Updated Jun 20, 2018 - Politics & Policy

Trump punts the border crisis to a broken Congress

Illustration: Sarah Grillo/Axios

President Trump's border crisis is only the latest example of the administration enacting a policy with drastic implications and telling Congress to fix it. The problem is that the strategy hasn't worked in the past, with negotiations going down in partisan flames.

Why it matters: If Congress fails yet again to find a legislative solution to a problem thrust upon it by the White House, this time it means that family separation at the border will continue until Trump caves — which is far from a fail-safe option.

On issues that have caused legislative stalemates for years — if not decades — Trump has consistently chosen to punt to Congress anyway.

"Normally recent presidents have acted through the executive action after Congress has failed. Trump’s doing the reverse — using executive action to provoke a congressional response," said Alex Conant, a former aide to Sen. Marco Rubio.

  • He decided to end the Affordable Care Act's cost-sharing subsidy payments, which experts were predicting would throw the individual market into turmoil unless Congress funded them.
  • He ended DACA, which protected people who came to the United States illegally as children from deportation.
  • His administration is now enforcing a zero-tolerance policy at the border, which has effectively led to children being separated from their parents.
  • At a meeting with House Republicans last night, Trump endorsed both of the immigration bills they'll vote on this week and made it clear that he wants Congress to address the family situation issue. Both bills do, but they also include other immigration changes, which would make them harder to pass.
I’ve always viewed Donald Trump as the political equivalent of disruptive technology ... Some disruptive technologies work out really well. Some don’t.
— GOP Sen. Ron Johnson

Congress has been unable to solve any of these issues, whether that's in spite of or because of the take-it-or-leave-it White House posturing. Congressional Republicans mostly blame Democrats, Democrats blame Trump, and Trump has blamed them all at different points.

  • "It’s the legislative strategy of rolling a grenade in the room," a former GOP leadership aide told me.
  • "Trump loves to deflect attention by telling Congress to deal with an issue when he knows full well there is no majority to support the action. It is a way to take the heat off himself and place the blame on Congress when nothing changes," said Darrell West of the Brookings Institution.

Yes, but: Trump has been saved from chaos so far. The individual health care market creatively adjusted to the subsidy payment termination, and court cases are currently protecting Dreamers. It's unclear how family separation at the border will play out.

What they're saying: Democrats decry Trump's actions as risky maneuvers to force his agenda, while Republicans walk a more delicate line.

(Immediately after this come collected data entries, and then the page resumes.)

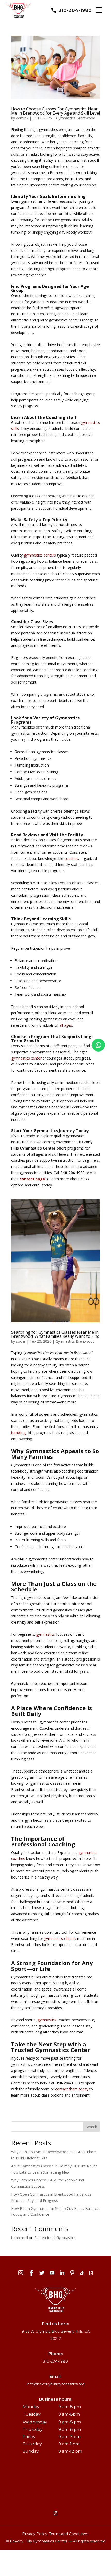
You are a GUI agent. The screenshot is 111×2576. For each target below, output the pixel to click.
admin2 (22, 118)
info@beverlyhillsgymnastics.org (56, 2384)
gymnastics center (26, 1058)
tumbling (18, 1432)
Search (91, 2126)
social (21, 1341)
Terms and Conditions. (69, 2534)
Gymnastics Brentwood (75, 118)
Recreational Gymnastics (55, 2237)
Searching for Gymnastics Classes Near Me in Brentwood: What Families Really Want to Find (55, 1334)
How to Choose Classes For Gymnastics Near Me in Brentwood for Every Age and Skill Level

  • “All he’s doing is using hostages and we should not be using our children as hostages, we should not be using DACA recipients as hostages," said Democratic Sen. Patty Murray. "It’s about a president who’s trying to act as a dictator.”
  • "What the president has done is lit a fire under us, and maybe that’s what we need," said GOP Sen. Mike Rounds. "Congress gets lackadaisical in how we do our legislation. We don’t get our work done. And we need to start getting our work done.”
  • Frequent Trump critic Jeff Flake, who's retiring, says Trump makes Congress's job harder. "The president will say do this, and this is what I’ll support, and then in the end he won’t support it," said Flake, adding that blame also lies with Congress. "But not just with Democrats, as the president has been saying.”

Why this time could be different: "There are reasons here to be concerned about kids separated from their parents and parents separated from their kids," said Sen. Roy Blunt, a member of GOP leadership. "It creates a greater desire of us to solve it, but also for people to want to see us solve it.”

Why it might not be: "It’s tougher in a political world that we’re in, moving into elections, because everything right now has a political dynamic that’s just wrong," said Democratic Sen. Doug Jones. "We need to be doing the right thing, not the political thing.”